On March 11, California’s Attorney General issued a second round of revisions to the proposed California Consumer Privacy Act regulations (CCPA). Among a number technical corrections and clarifications are several important changes, most notably the removal of the Opt-out / Do Not Sell button, and the guidance provided regarding the interpretation of “personal information”.
However, it is questionable whether this iterative rule-making process will; impact the AG’s approach to enforcement of the CCPA, or businesses’ interpretation of the CCPA and these regulations when they are eventually finalized.
Interpretation of “Personal Information”
The February modifications added guidance illustrating how “personal information” could be interpreted in the context of a business collecting IP addresses on its website that are not linked to a particular consumer or household. The March modifications strike out this provision entirely, leaving businesses to figure out for temselves how to approach this issue under the CCPA.
Notice of Right to Opt-out
The March mofifications also delete the optional Opt-out button. This change does not affect other sections of this regulation, or the statutory requirements for notifying consumers specified in the CCPA.
The modifications also remove the obligation that user-enabled privacy controls require consumers to affirmatively select their choice to opt-out and not be designed with any preselected settings.
Notice at Collection of Personal Information
The March modifications adds language that states a business that does not collect personal information directly from a consumer is not required to provide a notice at collection if it does not sell the consumer’s personal information.
The latest modifications revise the term “financial incentive” to mean “a program, benefit, or other offering, including payments to consumers, related to the collection, retention, or sale of personal information.”
The definition previously described the term as “including payments to consumers as compensation, for the disclosure, deletion, or sale” of personal information. The new “related to the collection, retention, or sale” language also is included in the “price or service difference” definition and in the Notice of Financial Incentive regulation.
The March modifications required privacy policies to identify the categories of sources from which personal information is collected and identify the business or commercial purposes for collecting or selling the information.
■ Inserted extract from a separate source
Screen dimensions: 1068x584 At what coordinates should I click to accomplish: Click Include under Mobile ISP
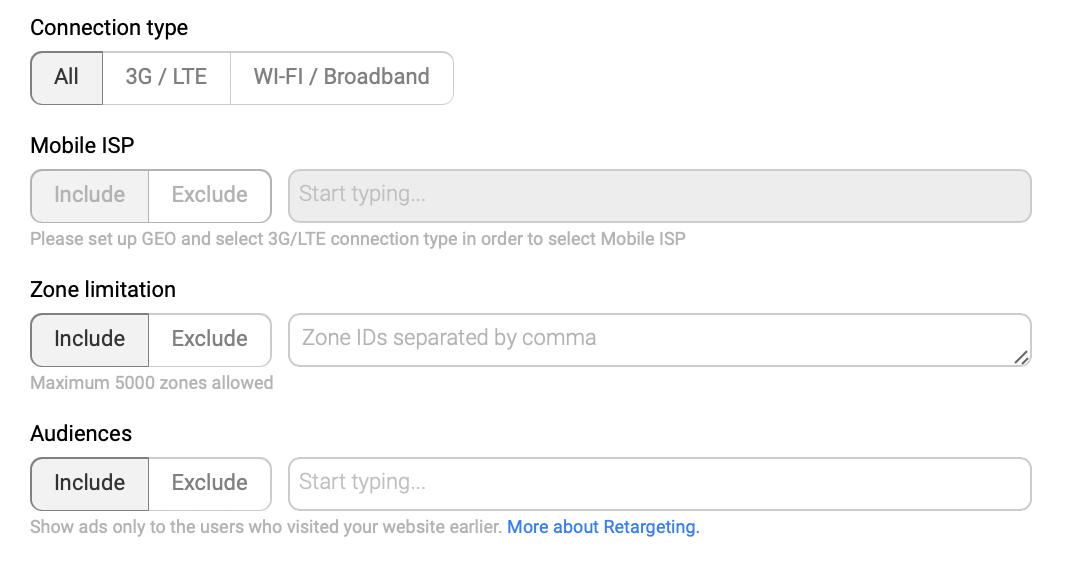click(90, 195)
Responding to Requests to Know and Delete
While businesses are prohibited from disclosing certain personal information in response to a request to know, including a consumer’s Social Security number, driver’s license number and other specialized personal information, the March modifications add language requiring a business to disclose it has collected this particular type of data.
Where a business that sells personal information denies a deletion request, that business will now be required to ask the consumer if they wish to opt out of the sale of their personal information.
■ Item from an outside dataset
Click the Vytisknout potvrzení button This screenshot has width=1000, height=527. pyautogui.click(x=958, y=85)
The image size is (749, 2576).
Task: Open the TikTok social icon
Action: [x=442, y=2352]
The AG has revised exemptions to the general rule that a service provider cannot retain, use, or disclose personal information obtained in the course of providing services. The new exemptions significantly decrease a service provider’s ability to use personal information to perform services generally. Service provider must now limit the use of personal information “on behalf of the business that provided the personal information.”
A previous provision that permitted a service provider to use personal information for internal purposes, such as to build or improve the quality of its services has also been revised. In these revisions, the AG made clear this exemption does not allow a service provider to build or modify consumer profiles to use in providing services to another business or to correct or augment data acquired from another source.
The changes in this latest revision becons to covered businesses to be prepared. It is still possible that further revisions will follow before the CCPA becomes effective on July 1, this year.
The California AG’s CCPA website provides comprehensive information describing the rule-making process, as well as comments received on previous proposed modifications. Comments regarding the March modifications can be submitted in writing up until March 27.